La France est un drôle de pays qui brûle ses idoles après les avoir adorées. Il en va ainsi pour ce pauvre Woody Allen qui, encensé d´une manière plus qu´exagérée par tous les médias au moment de la sortie de Tout le monde dit I love you, se voit maintenant voué aux gémonies par une grande partie de la critique qui entend dicter ses goûts et ses couleurs à un public qui aurait de plus en plus tendance à s´en soucier comme d´une guigne, et on le comprend aisément. Bref, après cette entrée en matière, parlons du film et osons le dire tout de go : Scoop est un bon film, dans la lignée du précédent Match Point.

Scoop reprend des thèmes chers au cinéaste new-yorkais qui semble avoir retrouvé une seconde jeunesse en découvrant Londres et surtout la jeune et belle Scarlett Johansson dont il ne tarit pas d´éloges, et on le comprend. Il faut dire que, dans ce film, elle parvient à retrouver la grâce et la présence à la fois désinvolte et charismatique de Diane Keaton, mais surtout de Mia Farrow. C´est avec cette dernière qu´elle aurait le plus de points communs, même si le côté évanescent et torturé semble avoir été gommé pour laisser plus de place à la vie et à la sérénité. Cependant, en regardant Scoop, film comique par excellence, on ne peut s´empêcher de penser à Broadway Danny Rose, à Meurtre mystérieux à Manhattan et à l´épisode Le complot d´OEdipe du film collectif New York Stories.

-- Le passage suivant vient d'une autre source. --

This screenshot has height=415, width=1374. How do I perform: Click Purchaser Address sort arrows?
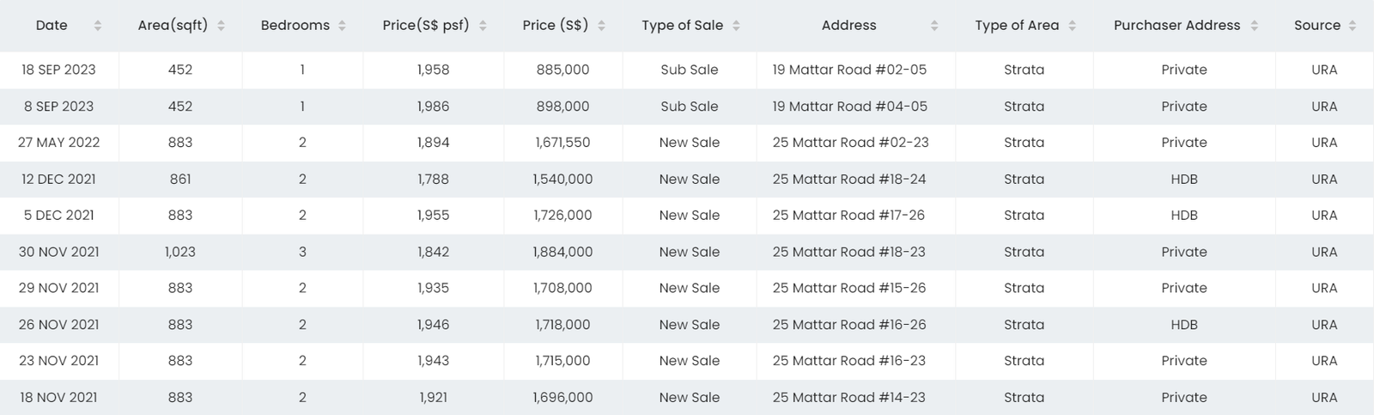pos(1254,26)
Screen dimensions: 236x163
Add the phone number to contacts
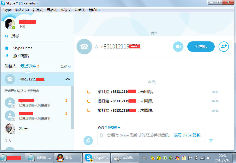click(224, 46)
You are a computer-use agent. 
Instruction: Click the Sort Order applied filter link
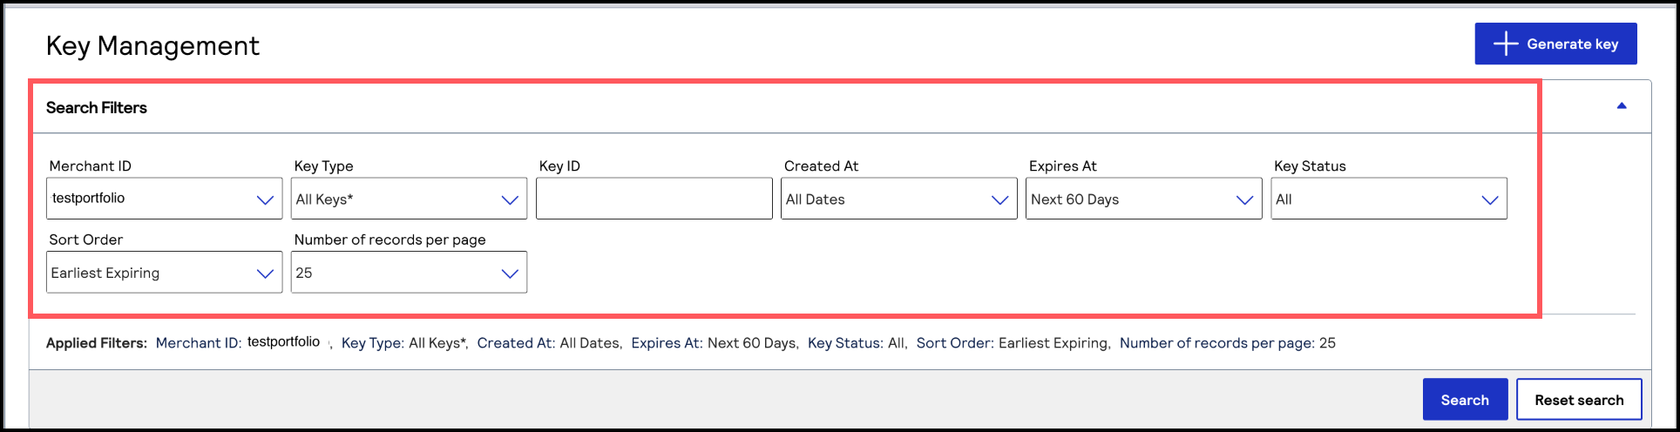click(x=955, y=343)
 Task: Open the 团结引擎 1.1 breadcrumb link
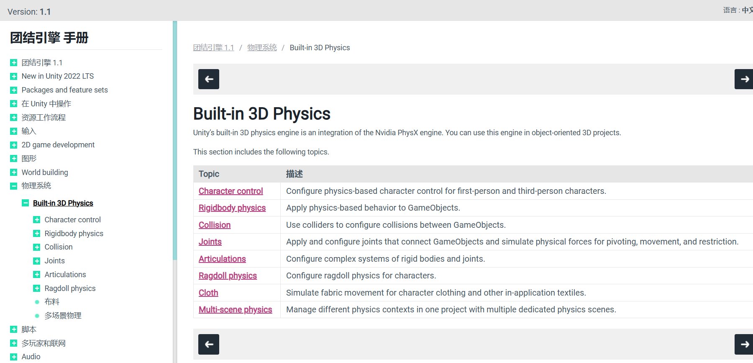pyautogui.click(x=213, y=48)
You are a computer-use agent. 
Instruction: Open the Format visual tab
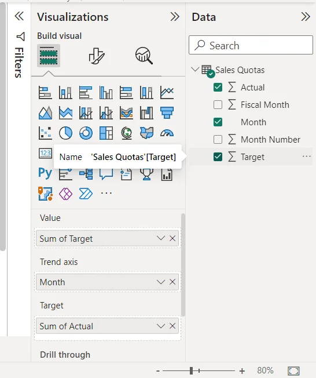click(x=97, y=56)
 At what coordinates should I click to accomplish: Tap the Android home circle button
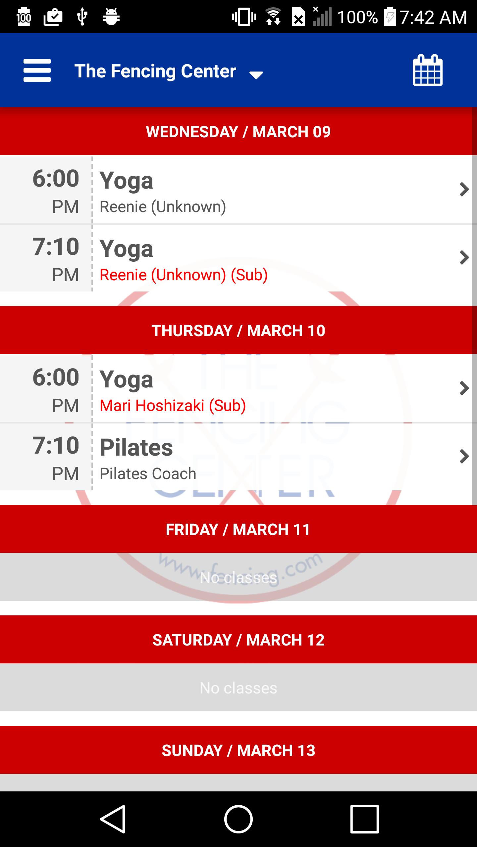[x=239, y=819]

Du premier, Broadway Danny Rose, il a le côté farfelu et faussement foutraque qui présente le milieu du show-business sous des dehors ringards et fantasques (qu´on retrouvera en quelque sorte avec le couple de fabricants de cookies dans Escrocs, mais pas trop). Du second, Meurtre mystérieux à Manhattan, il a conservé en quelque sorte l´intrigue, entre Agatha Christie, sir Alfred Hitchcock et Enid Blyton (vous savez, le Club des cinq !), une intrigue pseudo-policière qui réunit un couple de doux dingues à la recherche d´un meurtrier insoupçonnable, sauf qu´ici le meurtrier est un play-boy de la haute. Quelle bonne idée d´avoir revisité le mythe de Jack l´Éventreur dans Scoop et d´en faire le fils d´un lord ! Et enfin, du troisième, Le complot d´OEdipe, il a pris le côté thanatologique en nous présentant la vie en équilibre sur le dos de la mort, une vie qui laisse une grande part à l´imagination, à la magie et à la prestidigitation. Dans Le complot d´OEdipe, c´est la mamma juive qui disparaît à cause (ou grâce aux !) des manipulations d´un prestidigitateur de music-hall. Ici, c´est en tentant de faire disparaître une belle et plantureuse jeune Américaine que Woody, dans le rôle d´un Houdini (sous le pseudo de Splendini) tocard de caf´ conc´, fera apparaître un journaliste réputé et mort vivant qui va les mettre sur la piste d´un scoop, d´où le titre.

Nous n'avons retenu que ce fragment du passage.